Configure Cloud Run services

This page provides an overview of configuration options for Cloud Run services. These configurations are listed in the order that they appear in the Google Cloud console when you are deploying a new service.

Configure service-level settings

Configure service-level settings, such as billing and scaling settings.

Billing

Use billing settings to control how you are charged, either per request and only when the instance processes a request, or for the entire lifecycle of the instance.

Service scaling

You can set your service to autoscaling or manual scaling, depending on how much control you need over your scaling behavior.

When using autoscaling, each Cloud Run revision is automatically scaled to the number of instances needed to handle all incoming requests, events, or CPU utilization. You can control how many instances your Cloud Run service creates to serve requests by setting maximum instances and minimum instances. You can avoid cold starts for your application and reduce application latency by setting a minimum number of instances. Setting a maximum number of instances can help to curb costs and guard against abnormally high request levels.

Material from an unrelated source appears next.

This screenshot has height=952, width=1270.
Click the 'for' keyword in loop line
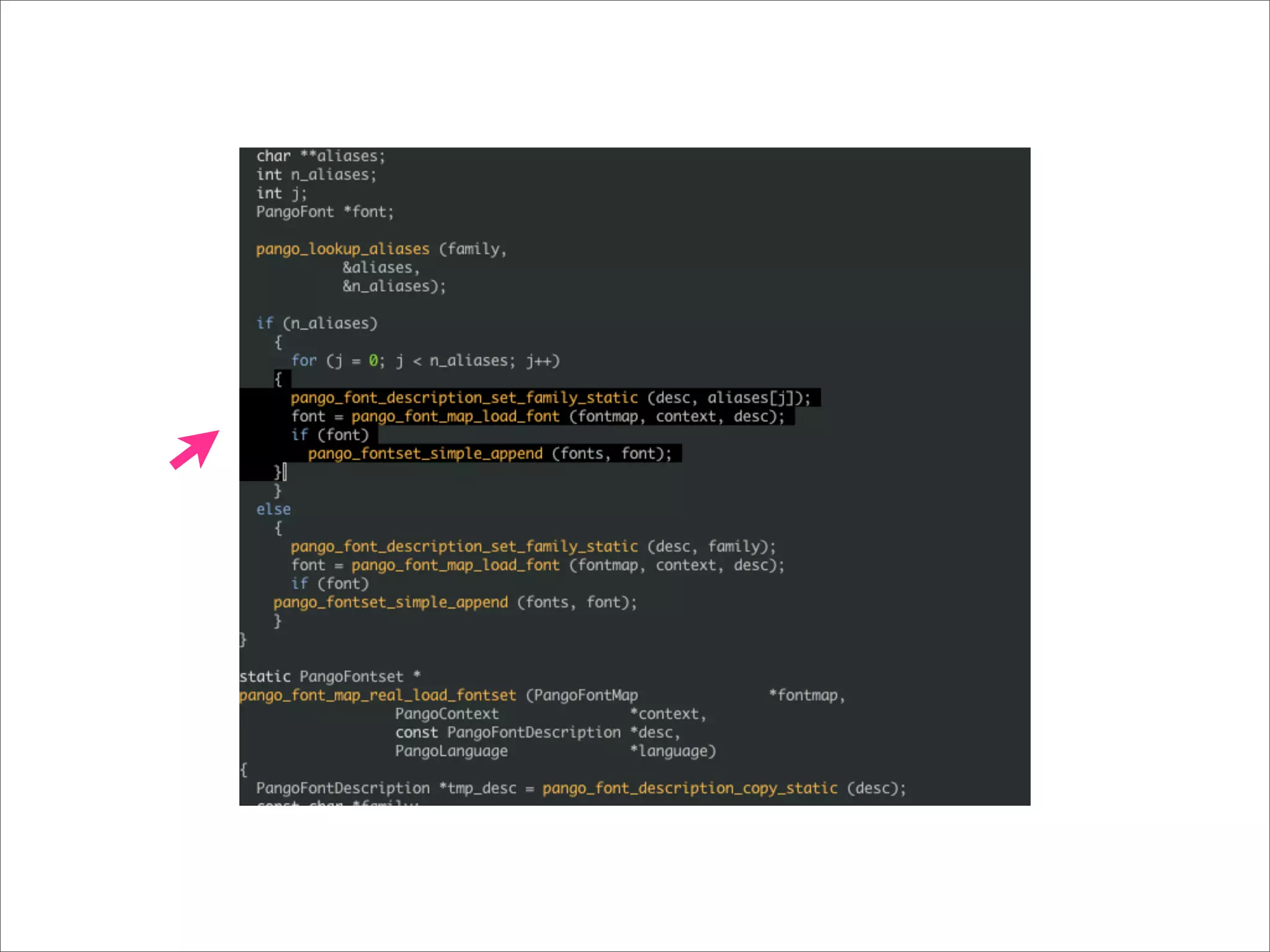[x=304, y=361]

Manual scaling lets you set a specific instance count, regardless of traffic or utilization, and without requiring redeployment. By default, Cloud Run automatically scales out to a specified or default maximum number of instances. However, for some use cases, you might want the ability to set a specific number of instances.

Containers: Setting

Customize your service by configuring the capacity, GPU, health checks, timeouts, and the execution environment.

Capacity

You can control the amount of memory and CPU a service can use.

GPU

If you need to host AI workloads, such as inference models and model training, you can configure Cloud Run services with or without GPU.

Health checks

Cloud Run lets you configure two types of health check probes. One of the probes determines when the containers is ready to accept traffic, and the other probe determines whether to restart the container. Learn more about container health checks.

Timeouts

You can set a Cloud Run request timeout that specifies the time within which a response must be returned.

Maximum concurrency

You can configure the maximum concurrent requests per instance. You can increase this to a maximum of 1000.

Execution environment

Cloud Run has two execution environments. Learn about the differences between both execution environments.

Containers: Variables & Secrets

Configure environment variables and secrets to securely manage your service.

Environment variables

You can create key-value pairs for use with your Cloud Run service. See Configure environment variables for services to learn more.

Secrets

You can use Secret Manager with your Cloud Run to securely store API keys, passwords, and other sensitive information. See Configure secrets to learn more.

Containers: Volumes mounts

Cloud Run volume mounts lets you access shared data stored in a local file system, such as a storage bucket or file server content, from your container. You can mount a Cloud Storage bucket, an NFS share like a Filestore instance, or an in-memory filesystem provided by Cloud Run.

Networking: Traffic splitting

Each time you deploy or redeploy a service, a new revision of the underlying Cloud Run service is automatically created. See Session affinity and traffic splitting for more details.

Security: Service identity

The Cloud Run service identity is the service account that is used as the authenticated account for accessing Google Cloud APIs from your Cloud Run instance container. We recommend that you create a service account and determine the most minimal set of permissions that the service account needs to access specific Google Cloud resources.

Postdeployment

Once your service is successfully deploy, you can continue configuring your service to meet your needs.

Labels

Cloud Run labels are key/value pairs that you can apply to Cloud Run services, revisions, and Cloud Run functions. Labels help you organize your Cloud Run resources, and manage costs at scale with the granularity you need.

Labels you previously set for your Cloud Run functions using either gcloud functions commands or the Cloud Functions v2 API propagate to Cloud Run when you deploy your functions in Cloud Run.

Recommendations

See Optimize with Recommender to learn the optimizations provided by Recommender on Cloud Run.

Tag services

Tags are key-value pairs you can apply to your resources for fine-grained access control using Cloud Run console.

Tag administrators create tags for resources across Google Cloud at the organization or project level. Tags provides a way to conditionally allow or deny policies based on whether a resource has a specific tag. To learn more, see Tag services.